(Dataset records begins)
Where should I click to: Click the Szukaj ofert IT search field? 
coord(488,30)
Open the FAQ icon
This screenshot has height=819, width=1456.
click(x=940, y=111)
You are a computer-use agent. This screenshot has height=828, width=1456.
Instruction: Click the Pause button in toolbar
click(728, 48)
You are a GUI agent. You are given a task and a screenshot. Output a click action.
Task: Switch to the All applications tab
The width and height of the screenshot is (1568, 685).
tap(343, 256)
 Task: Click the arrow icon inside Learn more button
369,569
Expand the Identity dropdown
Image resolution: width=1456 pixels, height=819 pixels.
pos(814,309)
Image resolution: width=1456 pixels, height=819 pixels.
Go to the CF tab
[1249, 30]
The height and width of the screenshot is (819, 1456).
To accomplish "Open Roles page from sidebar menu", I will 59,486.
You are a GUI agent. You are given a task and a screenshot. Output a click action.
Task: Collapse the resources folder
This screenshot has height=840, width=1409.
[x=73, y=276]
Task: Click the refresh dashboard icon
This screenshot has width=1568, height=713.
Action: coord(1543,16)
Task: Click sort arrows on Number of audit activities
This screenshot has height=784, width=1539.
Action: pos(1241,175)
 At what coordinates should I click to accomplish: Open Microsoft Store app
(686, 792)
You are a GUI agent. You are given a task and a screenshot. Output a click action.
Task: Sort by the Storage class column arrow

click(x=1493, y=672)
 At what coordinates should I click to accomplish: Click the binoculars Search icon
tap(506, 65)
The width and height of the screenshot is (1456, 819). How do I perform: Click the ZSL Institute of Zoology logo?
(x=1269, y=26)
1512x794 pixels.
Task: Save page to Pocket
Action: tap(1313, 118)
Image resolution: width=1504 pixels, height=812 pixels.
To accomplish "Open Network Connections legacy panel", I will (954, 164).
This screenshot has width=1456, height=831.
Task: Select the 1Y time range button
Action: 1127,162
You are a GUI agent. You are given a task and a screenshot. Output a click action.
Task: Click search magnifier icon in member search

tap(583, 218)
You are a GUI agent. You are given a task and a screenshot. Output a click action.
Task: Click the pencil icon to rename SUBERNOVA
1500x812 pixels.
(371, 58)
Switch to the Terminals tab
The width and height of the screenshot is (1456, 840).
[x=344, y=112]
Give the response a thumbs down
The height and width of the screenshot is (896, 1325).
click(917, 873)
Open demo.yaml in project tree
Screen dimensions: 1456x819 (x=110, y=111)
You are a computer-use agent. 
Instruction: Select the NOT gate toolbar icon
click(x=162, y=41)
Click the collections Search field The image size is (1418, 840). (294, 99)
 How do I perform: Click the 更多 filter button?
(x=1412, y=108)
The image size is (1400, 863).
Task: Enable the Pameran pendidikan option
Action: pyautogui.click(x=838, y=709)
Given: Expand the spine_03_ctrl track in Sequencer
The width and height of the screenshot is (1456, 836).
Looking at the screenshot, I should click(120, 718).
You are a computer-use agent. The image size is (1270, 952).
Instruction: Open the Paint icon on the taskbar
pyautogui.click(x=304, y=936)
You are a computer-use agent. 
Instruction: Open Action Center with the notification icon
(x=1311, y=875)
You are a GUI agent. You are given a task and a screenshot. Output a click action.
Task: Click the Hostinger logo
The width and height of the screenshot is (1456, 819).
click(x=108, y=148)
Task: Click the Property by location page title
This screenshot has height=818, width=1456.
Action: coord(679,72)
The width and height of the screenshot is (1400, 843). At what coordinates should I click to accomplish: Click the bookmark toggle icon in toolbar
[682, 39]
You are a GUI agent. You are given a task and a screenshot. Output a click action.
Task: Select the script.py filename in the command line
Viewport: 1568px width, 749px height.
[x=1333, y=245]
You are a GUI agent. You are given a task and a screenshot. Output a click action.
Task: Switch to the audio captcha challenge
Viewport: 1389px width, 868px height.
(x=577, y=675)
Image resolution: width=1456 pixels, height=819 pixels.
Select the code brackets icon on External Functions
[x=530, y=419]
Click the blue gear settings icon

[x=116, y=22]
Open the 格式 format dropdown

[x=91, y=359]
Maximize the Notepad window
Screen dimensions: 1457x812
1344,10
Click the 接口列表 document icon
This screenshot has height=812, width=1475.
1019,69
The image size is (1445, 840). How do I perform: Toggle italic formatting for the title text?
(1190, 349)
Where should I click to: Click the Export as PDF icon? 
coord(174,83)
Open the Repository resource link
(Dataset records ends)
Task to complete –
The answer must be a word-for-word reproduction of every record above.

The completed task –
Where should I click to: Click the Szukaj ofert IT search field? 
coord(488,30)
Open the FAQ icon
This screenshot has height=819, width=1456.
click(x=940, y=111)
You are a computer-use agent. This screenshot has height=828, width=1456.
Instruction: Click the Pause button in toolbar
click(728, 48)
You are a GUI agent. You are given a task and a screenshot. Output a click action.
Task: Switch to the All applications tab
The width and height of the screenshot is (1568, 685).
tap(343, 256)
 Task: Click the arrow icon inside Learn more button
369,569
Expand the Identity dropdown
Image resolution: width=1456 pixels, height=819 pixels.
pos(814,309)
Image resolution: width=1456 pixels, height=819 pixels.
Go to the CF tab
[1249, 30]
The height and width of the screenshot is (819, 1456).
To accomplish "Open Roles page from sidebar menu", I will 59,486.
You are a GUI agent. You are given a task and a screenshot. Output a click action.
Task: Collapse the resources folder
This screenshot has height=840, width=1409.
[x=73, y=276]
Task: Click the refresh dashboard icon
This screenshot has width=1568, height=713.
Action: coord(1543,16)
Task: Click sort arrows on Number of audit activities
This screenshot has height=784, width=1539.
Action: pos(1241,175)
 At what coordinates should I click to accomplish: Open Microsoft Store app
(686, 792)
You are a GUI agent. You are given a task and a screenshot. Output a click action.
Task: Sort by the Storage class column arrow

click(x=1493, y=672)
 At what coordinates should I click to accomplish: Click the binoculars Search icon
tap(506, 65)
The width and height of the screenshot is (1456, 819). How do I perform: Click the ZSL Institute of Zoology logo?
(x=1269, y=26)
1512x794 pixels.
Task: Save page to Pocket
Action: tap(1313, 118)
Image resolution: width=1504 pixels, height=812 pixels.
To accomplish "Open Network Connections legacy panel", I will (954, 164).
This screenshot has width=1456, height=831.
Task: Select the 1Y time range button
Action: 1127,162
You are a GUI agent. You are given a task and a screenshot. Output a click action.
Task: Click search magnifier icon in member search

tap(583, 218)
You are a GUI agent. You are given a task and a screenshot. Output a click action.
Task: Click the pencil icon to rename SUBERNOVA
1500x812 pixels.
(371, 58)
Switch to the Terminals tab
The width and height of the screenshot is (1456, 840).
[x=344, y=112]
Give the response a thumbs down
The height and width of the screenshot is (896, 1325).
click(917, 873)
Open demo.yaml in project tree
Screen dimensions: 1456x819 (x=110, y=111)
You are a computer-use agent. 
Instruction: Select the NOT gate toolbar icon
click(x=162, y=41)
Click the collections Search field The image size is (1418, 840). (294, 99)
 How do I perform: Click the 更多 filter button?
(x=1412, y=108)
The image size is (1400, 863).
Task: Enable the Pameran pendidikan option
Action: pyautogui.click(x=838, y=709)
Given: Expand the spine_03_ctrl track in Sequencer
The width and height of the screenshot is (1456, 836).
Looking at the screenshot, I should click(120, 718).
You are a computer-use agent. The image size is (1270, 952).
Instruction: Open the Paint icon on the taskbar
pyautogui.click(x=304, y=936)
You are a computer-use agent. 
Instruction: Open Action Center with the notification icon
(x=1311, y=875)
You are a GUI agent. You are given a task and a screenshot. Output a click action.
Task: Click the Hostinger logo
The width and height of the screenshot is (1456, 819).
click(x=108, y=148)
Task: Click the Property by location page title
This screenshot has height=818, width=1456.
Action: coord(679,72)
The width and height of the screenshot is (1400, 843). At what coordinates should I click to accomplish: Click the bookmark toggle icon in toolbar
[682, 39]
You are a GUI agent. You are given a task and a screenshot. Output a click action.
Task: Select the script.py filename in the command line
Viewport: 1568px width, 749px height.
[x=1333, y=245]
You are a GUI agent. You are given a task and a screenshot. Output a click action.
Task: Switch to the audio captcha challenge
Viewport: 1389px width, 868px height.
(x=577, y=675)
Image resolution: width=1456 pixels, height=819 pixels.
Select the code brackets icon on External Functions
[x=530, y=419]
Click the blue gear settings icon

[x=116, y=22]
Open the 格式 format dropdown

[x=91, y=359]
Maximize the Notepad window
Screen dimensions: 1457x812
1344,10
Click the 接口列表 document icon
This screenshot has height=812, width=1475.
1019,69
The image size is (1445, 840). How do I perform: Toggle italic formatting for the title text?
(1190, 349)
Where should I click to: Click the Export as PDF icon? 
coord(174,83)
Open the Repository resource link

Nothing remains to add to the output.